Madam Bai flew into a rage at first. How could she marry her daughter to some mud-legged soldier whose family had been farmers for three generations?
But when flames lit up the sky outside and her daughter shook in her arms, she finally understood: the tide had turned.
“You swear to me,” she’d said, voice shaking, “if you dare treat Meimei badly…”
Now Qin Yuanzheng was twenty-six, about to return to the army again.
In the three years they’d been married, the Qin family had treated Bai Xinmei like a household ancestor, serving and humoring her.
Remembering the debt they owed the Bai family, Qin Yuanzheng had never laid a hand on her.
Part of it was that she was eight years younger than him; when he married her, she’d only been fourteen or fifteen, her monthly cycle barely started.
He wasn’t an animal.
The other part… he simply didn’t know if she wanted him to.

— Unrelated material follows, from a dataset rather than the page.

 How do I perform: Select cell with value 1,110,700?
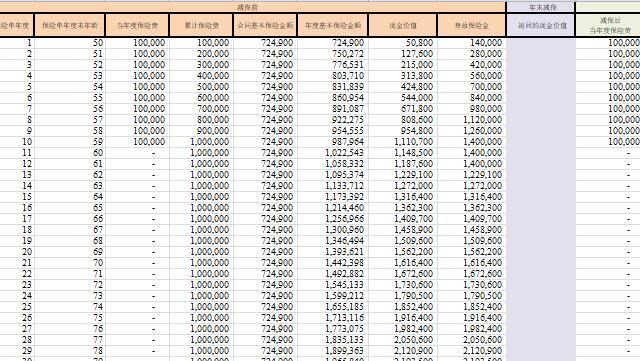tap(403, 142)

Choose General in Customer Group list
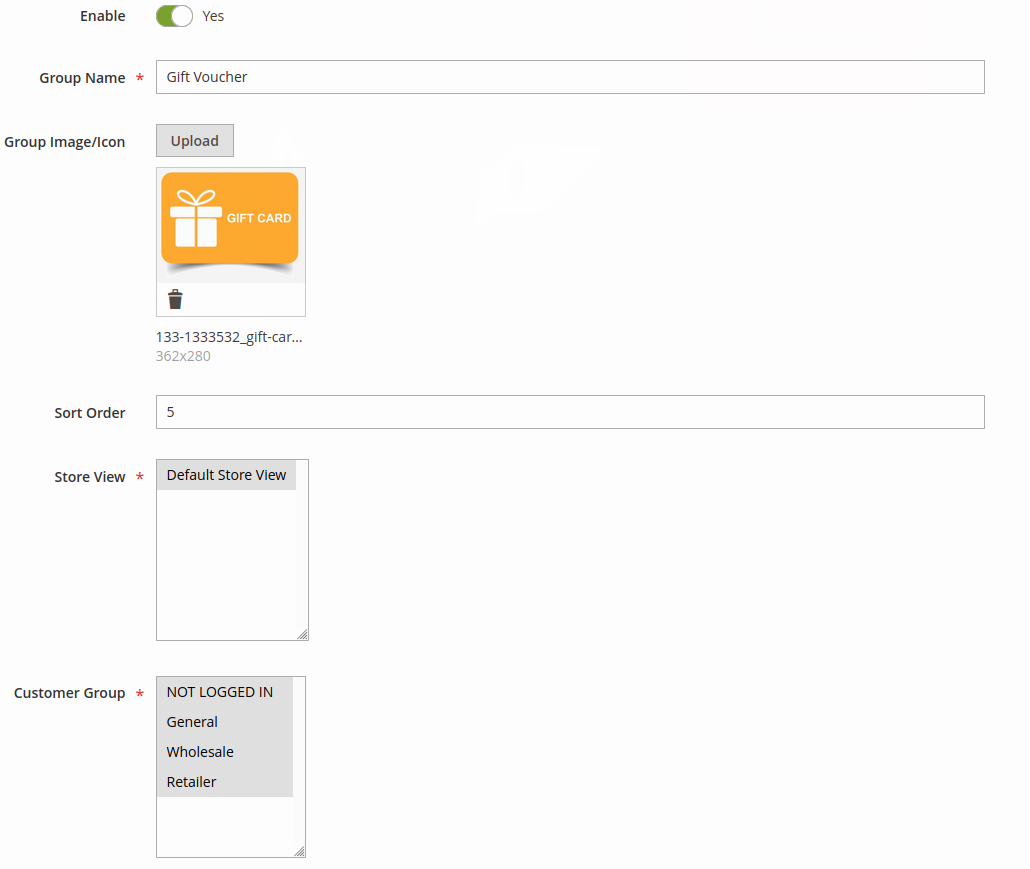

But he was leaving again soon, and Mother Qin’s heart had been uneasy.
Her youngest son was twenty-six, on his way to thirty, and he’d never so much as touched a woman’s backside.
This little daughter-in-law had come in, and it was as if he were still single. Once, when the political winds weren’t quite as sharp, she’d suggested to her son that he sit down and talk with the young miss: if they could arrange things properly, maybe they could part ways amicably. Then he’d be free to marry a “real” wife to keep warm at night.
Her son had only lifted his eyelids and said, “Mother, we can’t be ungrateful. The Party’s principles and spirit guide me forward at all times. I’ve just been promoted to battalion commander, if people find out I’m a faithless, heartless man, the army won’t keep me. There’d be no place for me in society. This is a problem with your thinking. In troubled times, you’d be put on trial for saying this.”
He scared Mother Qin half to death. She waved her hands, insisting she wasn’t that kind of person, she was just talking nonsense.
When she quietly floated the idea to Father Qin, she got an even harsher tongue-lashing for her trouble.
Over time, she pieced together her son’s thoughts. That fallen rich girl from the Bai family… she really did look like a little fox spirit.
Her son had watched her all these years; he couldn’t possibly be interested in the other village girls. Odds were, he’d already fallen for her.
So she changed tactics.
If she couldn’t pry them apart, she’d just have to get that delicate little miss to accept her son and become a proper wife.
It was a new China. The Bai family would never rise again.
But Qin Yuanzheng was as stiff as a wooden stake. At this rate, she’d never hold a grandson before she died.
So Mother Qin rolled up her sleeves and got to work, day in, day out, dripping water on stone.
At last, Bai Xinmei relented.
Truthfully, she’d been uneasy these past years herself. With the Bai family gone, she needed somewhere to rest her weight. But Qin Yuanzheng always held himself so straight and distant, treating her politely and carefully. With the way she’d been raised, even in disgrace she couldn’t take the initiative to throw herself at him.
When Mother Qin finally couldn’t stand it anymore and pushed from behind, she simply went with the flow.
Which led to the scene playing out now.